According to the Centers for Disease Control and Prevention, B.1.1.7 could become the leading cause of infection in the United States by March. This worries researchers. If the virus keeps producing variants at its current speed, soon the efficiency of the vaccines will become uncertain.
In a press conference, Anthony Fauci, M.D., director of the National Institute of Allergy and Infectious Diseases, said that having the COVID-19 vaccines out as soon as humanly possible is critical to limiting the spread of the variants when they are still uncommon.
Despite the deadliness of this virus, the emergence of certain variants raises the death toll even higher compared to any other virus (disregarding the deaths from influenza). One of the first emerging variants in late 2020 is the B.1.1.7. The identified variant spreads much more rapidly versus other variants, associating in the risk of causing a high number of deaths among the human population versus the non-variant cases.
Along with infections spreading from the B.1.1.7, the rise of the South African variant also causes similar effects on a global scale as this particular form evolved from the UK variant, sharing similarities in mutations. Similar to the B.1.1.7., this variant carries a mutation called N501Y, which enables the virus to easily spread among individuals, The South African variant also carries E484K, exhibiting the ability to dodge an individual’s immune system and impairing the function of a possible COVID vaccine. It is hard to say whether the South African variant is deadlier than the other global ones, but this variant acknowledges the symptoms, long, and short term effects displayed by other variants and the virus itself. Furthermore, the Brazil variant emerged during the first month of 2021. The variant was first identified among a group of travelers from Brazil in Japan at an airport, and the US identified its first case near the end of January 2021, despite dealing with other deadly variants infecting the country.
Local variants such as the California variant and the New York variant have been causing a devastating impact to a similar extent as other global variants as the death toll rose from 32% to 64% among the human population. B.1.427 and B.1.429 are variants that are concentrated in California despite being detected in 19 countries. Moreover, these variants have three mutations in the spike enzyme, altering their shape and preventing further recognition of itself by the immune system, which increases its chances of attacking healthy and weakened immune systems. On the contrary, the New York variant does not have as widespread of an effect as the other forms, but the situation is still concerning for local residents and international public. The variant displays similar effects as the other variants in terms of its transmissibility and infection rates among the human population despite differences in structure due to mutations, adding to the deadliness of the virus. Each variant reacts differently to the current vaccines produced. In South Africa the vaccine proves ineffective toward the B.1.135 variant.

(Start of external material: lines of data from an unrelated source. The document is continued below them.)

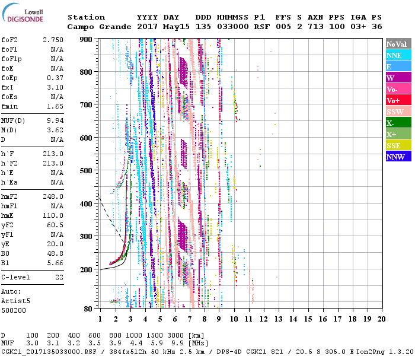Select the Vo- pink legend swatch
This screenshot has height=356, width=415.
pos(398,89)
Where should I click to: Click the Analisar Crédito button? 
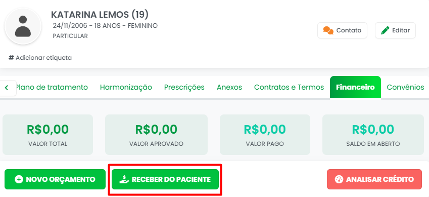pos(374,179)
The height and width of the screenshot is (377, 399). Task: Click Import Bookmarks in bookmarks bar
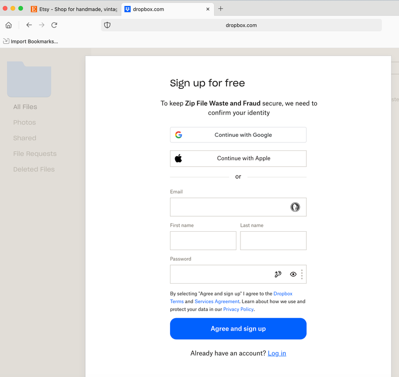point(30,41)
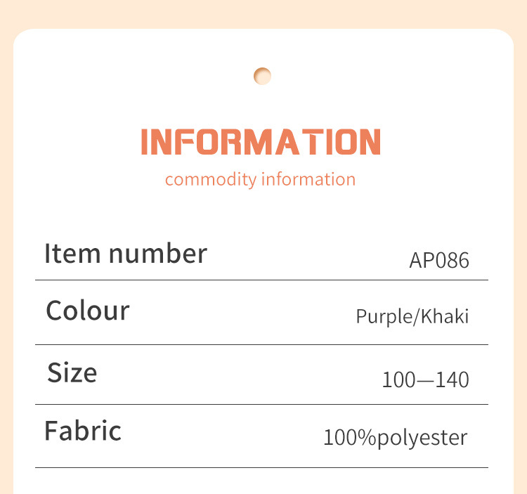
Task: Click the divider line under Item number
Action: [x=261, y=280]
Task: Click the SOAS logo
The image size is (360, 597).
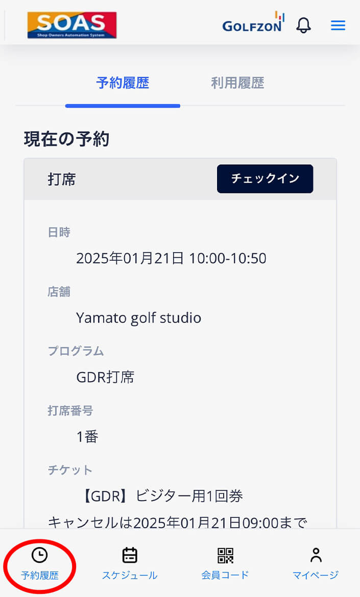Action: (x=72, y=25)
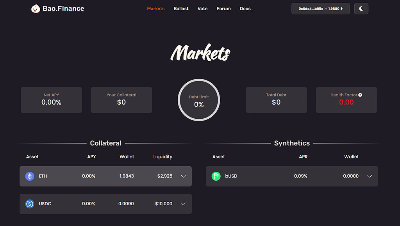Open the wallet address 0x6dc4...b95c button
This screenshot has width=400, height=226.
click(x=320, y=9)
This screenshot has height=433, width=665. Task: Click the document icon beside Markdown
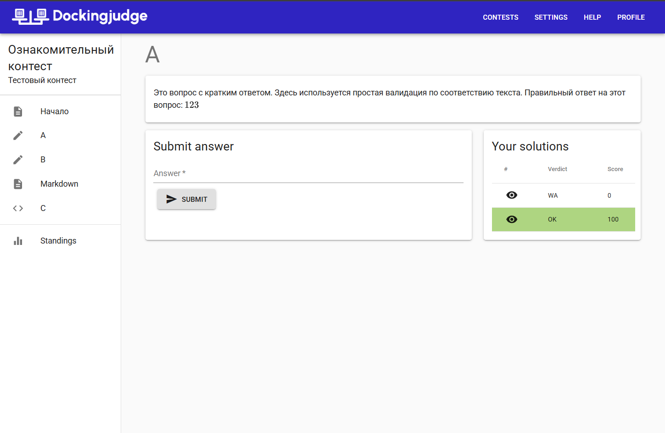[x=18, y=184]
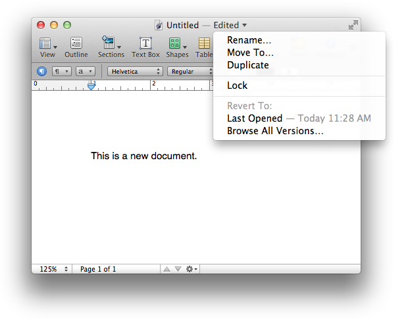Open the character style dropdown
Image resolution: width=410 pixels, height=319 pixels.
[86, 71]
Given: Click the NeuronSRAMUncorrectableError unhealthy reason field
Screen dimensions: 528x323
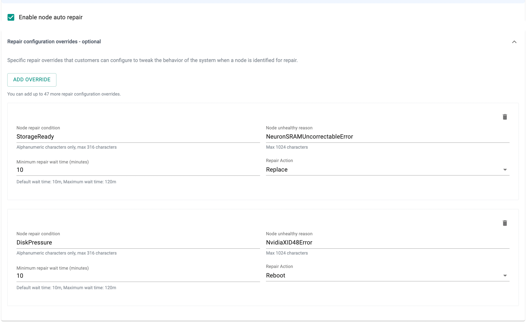Looking at the screenshot, I should pyautogui.click(x=387, y=137).
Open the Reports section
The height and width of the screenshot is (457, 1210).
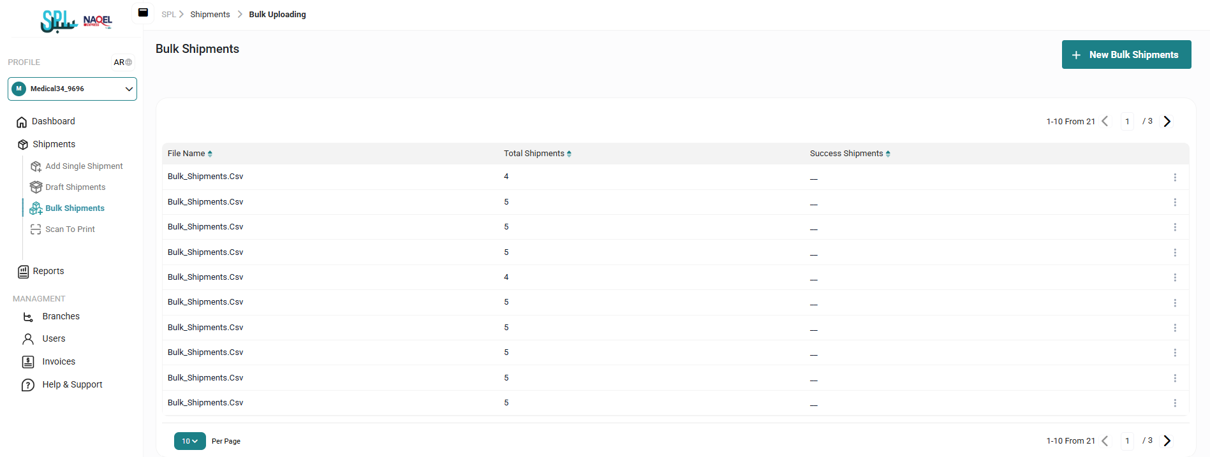pos(48,272)
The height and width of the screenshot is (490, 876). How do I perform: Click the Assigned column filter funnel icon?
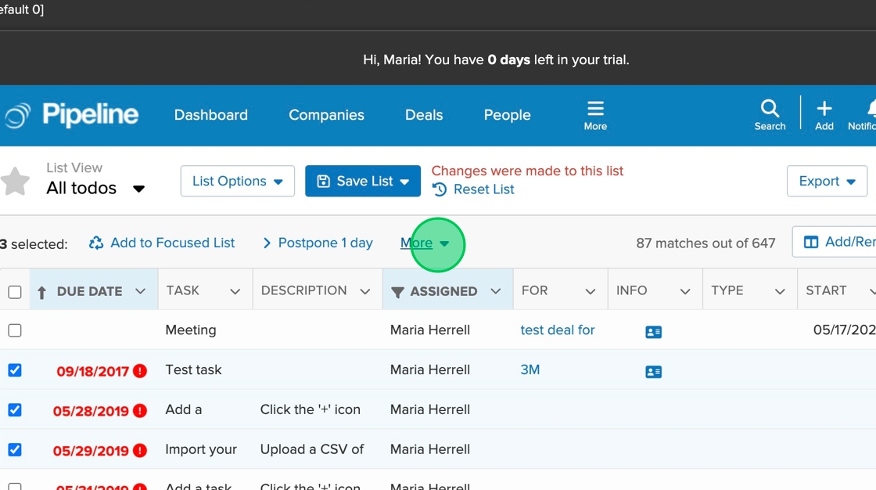[397, 292]
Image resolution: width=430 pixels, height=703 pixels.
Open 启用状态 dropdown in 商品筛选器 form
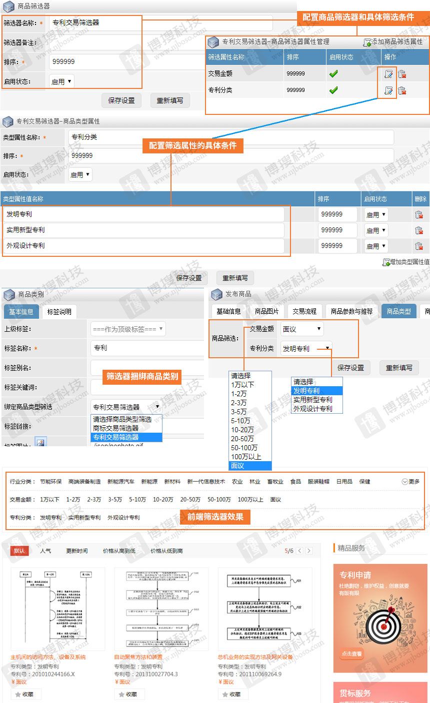pos(62,81)
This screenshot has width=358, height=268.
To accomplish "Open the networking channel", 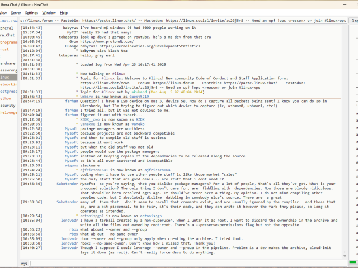I will point(8,84).
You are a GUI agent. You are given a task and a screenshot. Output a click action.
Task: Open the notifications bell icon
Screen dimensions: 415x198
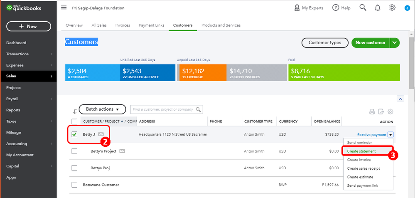378,8
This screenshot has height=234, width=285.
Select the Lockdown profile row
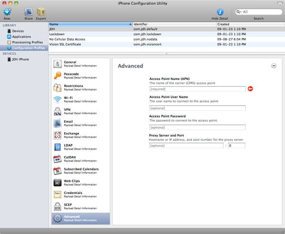[x=57, y=34]
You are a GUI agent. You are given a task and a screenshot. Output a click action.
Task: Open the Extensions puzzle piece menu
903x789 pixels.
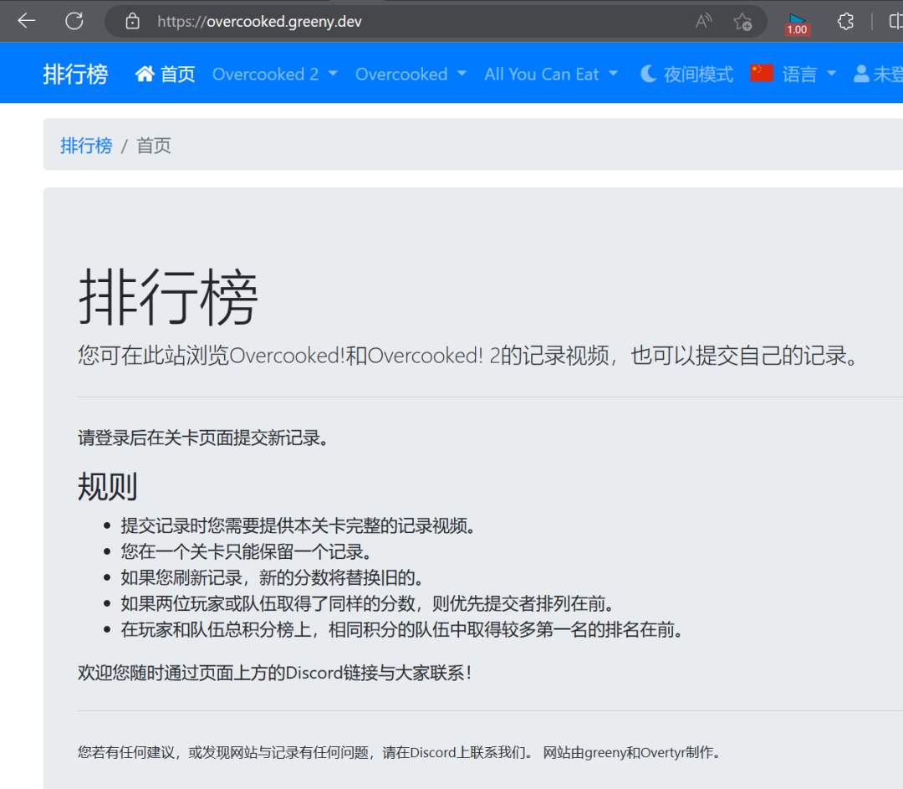pos(846,22)
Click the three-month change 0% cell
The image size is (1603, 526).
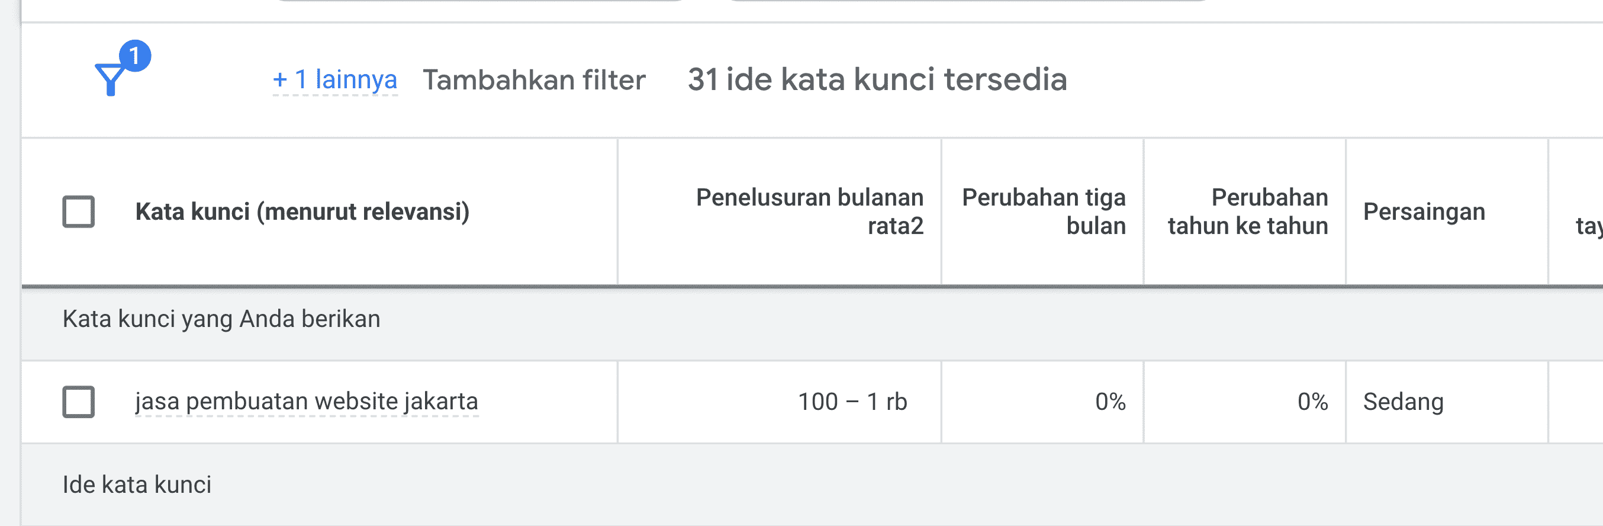coord(1110,402)
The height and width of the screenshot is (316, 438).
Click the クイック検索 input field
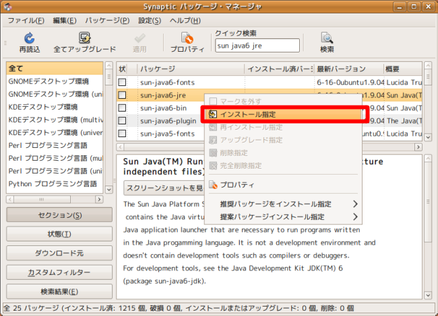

The Johnson and Johnson vaccine is a vaccine that got an emergency use authorization from the FDA. It’s a single-dose vaccine that uses a strain from the common cold as a messenger that provides the body’s cell with instructions and immunity. In the U.S, it had a 72% success rate but proved to be 64% effective towards the South African variant. It was only 66% successful towards the Brazil variant as well.
The Novavax vaccine is another vaccine that is said to be authorized by the FDA in May. It’s a double-dose vaccine that uses the pieces of spikes on proteins of the variant. It was 85.6% effective against the UK strain but less than 50% effective in South Africa.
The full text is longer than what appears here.